## Problem details
A complete answer includes every line below with the word "agent".

**** Extracted records ****

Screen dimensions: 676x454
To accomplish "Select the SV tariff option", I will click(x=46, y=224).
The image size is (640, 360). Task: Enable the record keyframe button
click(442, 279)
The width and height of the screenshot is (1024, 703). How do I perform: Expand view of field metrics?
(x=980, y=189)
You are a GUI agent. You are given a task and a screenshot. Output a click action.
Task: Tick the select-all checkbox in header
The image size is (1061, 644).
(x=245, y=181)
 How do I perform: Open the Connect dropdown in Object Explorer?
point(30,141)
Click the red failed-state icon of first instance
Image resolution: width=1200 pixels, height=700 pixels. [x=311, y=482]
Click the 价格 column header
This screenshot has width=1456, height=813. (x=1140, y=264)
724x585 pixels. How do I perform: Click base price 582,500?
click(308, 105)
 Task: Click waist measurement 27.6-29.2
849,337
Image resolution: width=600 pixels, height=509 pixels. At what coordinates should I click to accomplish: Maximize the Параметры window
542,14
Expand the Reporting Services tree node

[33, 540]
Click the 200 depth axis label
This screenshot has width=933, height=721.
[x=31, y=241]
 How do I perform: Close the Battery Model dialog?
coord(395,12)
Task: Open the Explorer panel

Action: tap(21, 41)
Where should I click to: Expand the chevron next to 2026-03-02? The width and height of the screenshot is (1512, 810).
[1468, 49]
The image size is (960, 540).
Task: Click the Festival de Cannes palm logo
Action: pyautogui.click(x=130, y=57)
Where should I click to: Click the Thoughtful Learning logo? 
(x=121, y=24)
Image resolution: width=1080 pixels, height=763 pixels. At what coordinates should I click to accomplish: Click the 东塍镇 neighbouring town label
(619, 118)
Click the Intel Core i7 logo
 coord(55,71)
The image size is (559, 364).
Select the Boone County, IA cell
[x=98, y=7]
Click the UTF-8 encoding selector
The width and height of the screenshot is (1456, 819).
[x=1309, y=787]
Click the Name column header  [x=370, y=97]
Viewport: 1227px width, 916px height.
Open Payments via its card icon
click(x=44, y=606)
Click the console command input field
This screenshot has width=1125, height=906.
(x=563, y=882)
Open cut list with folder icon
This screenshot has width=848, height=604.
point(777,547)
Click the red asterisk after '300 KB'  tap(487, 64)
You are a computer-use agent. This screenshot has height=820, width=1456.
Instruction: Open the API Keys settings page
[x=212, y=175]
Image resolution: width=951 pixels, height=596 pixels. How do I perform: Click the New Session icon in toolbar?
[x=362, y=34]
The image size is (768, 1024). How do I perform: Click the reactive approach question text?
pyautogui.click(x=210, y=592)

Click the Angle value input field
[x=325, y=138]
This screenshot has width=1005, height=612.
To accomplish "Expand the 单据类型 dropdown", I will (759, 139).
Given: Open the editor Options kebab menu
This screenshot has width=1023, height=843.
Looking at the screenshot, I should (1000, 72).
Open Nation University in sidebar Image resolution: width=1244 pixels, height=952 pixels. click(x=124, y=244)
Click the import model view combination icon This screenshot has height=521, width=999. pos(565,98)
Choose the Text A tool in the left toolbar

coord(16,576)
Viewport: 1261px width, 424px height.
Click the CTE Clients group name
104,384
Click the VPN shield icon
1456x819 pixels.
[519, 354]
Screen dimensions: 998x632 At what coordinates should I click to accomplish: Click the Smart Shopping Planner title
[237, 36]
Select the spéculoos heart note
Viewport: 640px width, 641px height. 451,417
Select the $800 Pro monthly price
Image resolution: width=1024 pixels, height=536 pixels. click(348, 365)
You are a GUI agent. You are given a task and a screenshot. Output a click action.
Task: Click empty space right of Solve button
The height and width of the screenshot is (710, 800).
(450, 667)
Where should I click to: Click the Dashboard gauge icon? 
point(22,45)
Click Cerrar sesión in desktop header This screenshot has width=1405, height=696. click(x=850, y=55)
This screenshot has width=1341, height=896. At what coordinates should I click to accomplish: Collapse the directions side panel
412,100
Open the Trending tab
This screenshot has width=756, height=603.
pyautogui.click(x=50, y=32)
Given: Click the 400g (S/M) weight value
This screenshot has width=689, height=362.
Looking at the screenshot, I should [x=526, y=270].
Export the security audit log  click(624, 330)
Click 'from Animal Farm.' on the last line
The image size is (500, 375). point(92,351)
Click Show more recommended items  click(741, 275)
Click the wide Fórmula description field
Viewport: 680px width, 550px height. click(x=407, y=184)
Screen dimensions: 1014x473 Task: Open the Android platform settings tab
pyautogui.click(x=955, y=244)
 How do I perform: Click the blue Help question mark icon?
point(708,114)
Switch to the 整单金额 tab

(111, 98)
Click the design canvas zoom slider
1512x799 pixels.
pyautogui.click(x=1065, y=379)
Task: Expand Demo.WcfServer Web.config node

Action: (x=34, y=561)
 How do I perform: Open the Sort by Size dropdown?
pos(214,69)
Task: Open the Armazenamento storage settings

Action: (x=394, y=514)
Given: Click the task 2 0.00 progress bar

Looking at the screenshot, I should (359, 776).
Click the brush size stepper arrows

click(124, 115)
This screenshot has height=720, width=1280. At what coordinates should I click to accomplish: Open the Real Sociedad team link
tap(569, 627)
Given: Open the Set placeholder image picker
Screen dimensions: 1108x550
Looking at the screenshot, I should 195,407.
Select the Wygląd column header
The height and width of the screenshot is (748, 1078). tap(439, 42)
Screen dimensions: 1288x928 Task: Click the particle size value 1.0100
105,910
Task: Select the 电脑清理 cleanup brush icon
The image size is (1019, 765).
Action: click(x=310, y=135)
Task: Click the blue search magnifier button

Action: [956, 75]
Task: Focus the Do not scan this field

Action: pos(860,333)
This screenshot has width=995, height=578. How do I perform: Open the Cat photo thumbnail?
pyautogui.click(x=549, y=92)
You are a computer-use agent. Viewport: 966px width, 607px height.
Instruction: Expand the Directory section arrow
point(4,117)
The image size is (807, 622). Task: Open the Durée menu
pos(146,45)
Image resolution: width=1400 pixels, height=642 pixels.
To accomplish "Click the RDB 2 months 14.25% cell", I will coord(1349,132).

****

## Task output
You are a GUI agent. You are given a task and a screenshot. Output a click action.
You are a computer-use agent. This screenshot has height=820, width=1456.
You are a GUI agent. You are given a task and a screenshot. Output a click action.
You are a computer-use agent. Viewport: 966px width, 607px height.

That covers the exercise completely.